Camden school exams show gains, but still lag behind the rest of N.J.

"The achievement gap definitely still exists," says acting Superintendent Katrina McCombs.

David Madden
September 25, 2018 - 1:58 pm
The New Jersey Assembly and Senate Education Committees meeting in Cherry Hill.

Credit: Mike DeNardo


CAMDEN, N.J. (KYW Newsradio) — Results from the latest series of tests show Camden’s public school students performing better than they have in past years, but they still have a long way to go to catch up with the rest of New Jersey. 
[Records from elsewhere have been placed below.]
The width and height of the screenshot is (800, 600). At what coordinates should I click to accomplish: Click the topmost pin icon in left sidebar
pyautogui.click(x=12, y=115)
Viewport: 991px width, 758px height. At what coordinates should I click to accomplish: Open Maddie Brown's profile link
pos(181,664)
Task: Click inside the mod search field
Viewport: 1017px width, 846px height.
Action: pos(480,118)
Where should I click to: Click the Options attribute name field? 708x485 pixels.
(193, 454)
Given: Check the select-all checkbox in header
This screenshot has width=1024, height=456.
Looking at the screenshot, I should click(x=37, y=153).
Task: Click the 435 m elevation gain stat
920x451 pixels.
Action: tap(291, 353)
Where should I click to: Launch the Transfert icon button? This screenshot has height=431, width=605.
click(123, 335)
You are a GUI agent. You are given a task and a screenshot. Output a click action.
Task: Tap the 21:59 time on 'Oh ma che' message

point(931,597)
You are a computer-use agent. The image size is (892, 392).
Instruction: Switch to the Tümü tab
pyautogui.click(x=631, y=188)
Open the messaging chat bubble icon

Student proficiency rates — that is, performing at their grade level — have gone up in each of the last three years, from 4.3 percent to 13 percent in math and 6.5 to 18 percent in English. 

That means "13 percent of kids can do math at grade level; 18 percent can read according to norms," said acting Superintendent Katrina McCombs.

She suggests those numbers be taken in context.

"While the gains are incremental, they are very modest, and when we compare results across the district to the state we see that the achievement gap definitely still exists," McCombs said.

The state averages are 59 percent in English and 46 percent in math. There are also marked differences within the district between traditional public schools and so-called Renaissance schools, private facilities opened since the state takeover of Camden's schools five years ago.

McCombs says part of that can be blamed on the age and condition of those older buildings that can sometimes hinder day-to-day teaching.